Ketua KSP Kopdit Esthi Manunggal Alexander Daryanto menyampaikan harapan dengan adanya UU yang baru maka koperasi bisa tertata lebih baik lagi. Misalnya saja koperasi papan nama bisa benar-benar ditertibkan.
“Dan bagi koperasi yang benar-benar konsekuen menjalankan prinsip koperasi, bisa lebih eksis lagi dalam melayani kebutuhan masyarakat,” kata Alexander, pada acara Pengumpulan Aspirasi dan Sosialisasi Rancangan Undang-Undang (RUU) Perkoperasian, di Surakarta, Jawa Tengah, Rabu (31/8).
Menurut Alexander, yang harus diperkuat, selain terkait kelembagaan koperasi, juga menyangkut investasi. Dimana KSP Kopdit Esthi Manunggal yang berdiri pada 2001 dan beranggotakan sekitar 3.500 orang, memiliki permodalan 80 persen dari luar (anggota koperasi), bukan dari lembaganya.
“Saya berharap UU Perkoperasian yang baru mampu mengatur modal dari lembaga, sehingga koperasi semakin kuat. Jadi, kalau ada permasalahan modal, bisa mengatasi dengan baik,” kata Alexander.
Dalam arti, ia berharap besaran penyertaan modal tersebut diatur secara jelas dalam UU. “Saya meyakini, dengan adanya payung hukum yang baru ini, langkah koperasi semakin mantap dalam perekonomian nasional,” kata Alexander.
Sementara Ketua Koperasi Trangsan Manunggal Jaya Suparji menjelaskan koperasi yang dipimpinnya berdiri pada 2007 di Desa Trangsan, Sukaharjo, Jawa Tengah, dan bergerak di sektor produksi dan pemasaran produk furnitur (rotan) orientasi ekspor sangat memerlukan payung hukum yang relevan untuk mendukung bisnis koperasinya.

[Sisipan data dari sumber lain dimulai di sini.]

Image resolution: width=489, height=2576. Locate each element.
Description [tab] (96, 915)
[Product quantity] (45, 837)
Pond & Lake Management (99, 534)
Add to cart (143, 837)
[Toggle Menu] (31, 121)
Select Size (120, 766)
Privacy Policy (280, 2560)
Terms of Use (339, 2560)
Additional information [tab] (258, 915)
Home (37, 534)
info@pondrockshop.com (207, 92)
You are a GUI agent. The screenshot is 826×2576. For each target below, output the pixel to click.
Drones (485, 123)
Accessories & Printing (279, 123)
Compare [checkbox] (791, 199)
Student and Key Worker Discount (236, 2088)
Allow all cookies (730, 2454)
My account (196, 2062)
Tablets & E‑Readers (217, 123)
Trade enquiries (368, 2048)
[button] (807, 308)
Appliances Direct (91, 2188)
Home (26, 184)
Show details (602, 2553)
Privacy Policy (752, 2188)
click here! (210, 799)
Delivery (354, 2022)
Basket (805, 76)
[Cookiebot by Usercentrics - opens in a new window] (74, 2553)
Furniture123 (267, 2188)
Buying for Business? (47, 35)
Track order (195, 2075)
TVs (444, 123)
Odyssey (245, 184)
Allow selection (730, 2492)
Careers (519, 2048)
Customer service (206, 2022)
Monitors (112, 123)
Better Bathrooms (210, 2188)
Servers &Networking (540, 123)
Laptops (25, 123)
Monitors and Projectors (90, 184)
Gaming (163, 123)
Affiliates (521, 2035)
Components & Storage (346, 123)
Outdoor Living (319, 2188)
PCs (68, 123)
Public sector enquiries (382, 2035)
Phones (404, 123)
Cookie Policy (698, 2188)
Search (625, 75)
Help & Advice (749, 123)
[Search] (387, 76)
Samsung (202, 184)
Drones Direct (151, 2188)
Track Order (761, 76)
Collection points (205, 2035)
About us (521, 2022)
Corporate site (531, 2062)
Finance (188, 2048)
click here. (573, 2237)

Dia berharap, dengan segera lahirnya UU Perkoperasian yang baru, maka akan mempermudah langkah-langkah koperasi produksi untuk melakukan ekspansi usaha. “Agar koperasi dapat kesempatan lebih terkait pembiayaan. Terlebih lagi, produk furnitur kami kami sudah ekspor ke AS, Eropa, Australia, Korsel, Jepang, hingga Uni Emirat Arab,” ucap Suparji.
Intinya, Suparji berharap ada kemudahan pembiayaan bagi koperasi sektor riil. “Memang, sudah ada lembaga pembiayaan khusus koperasi, yakni LPDB-KUMKM. Namun, saya merasa sulit mengaksesnya,” kata Suparji.
Suparji menegaskan bahwa koperasi sektor riil lebih memerlukan pembiayaan ringan untuk operasionalnya. “Harusnya, LPDB-KUMKM datang dan melihat ke lapangan. Sehingga, bisa melihat potensi yang dimiliki koperasi sektor riil,” kata Suparji.
Padahal, menurut Suparji, koperasi sektor riil harus didukung pembiayaan yang kuat dan murah. “Karena, memang butuh untuk investasi peralatan, produksi, dan lain-lain,” ungkap Suparji.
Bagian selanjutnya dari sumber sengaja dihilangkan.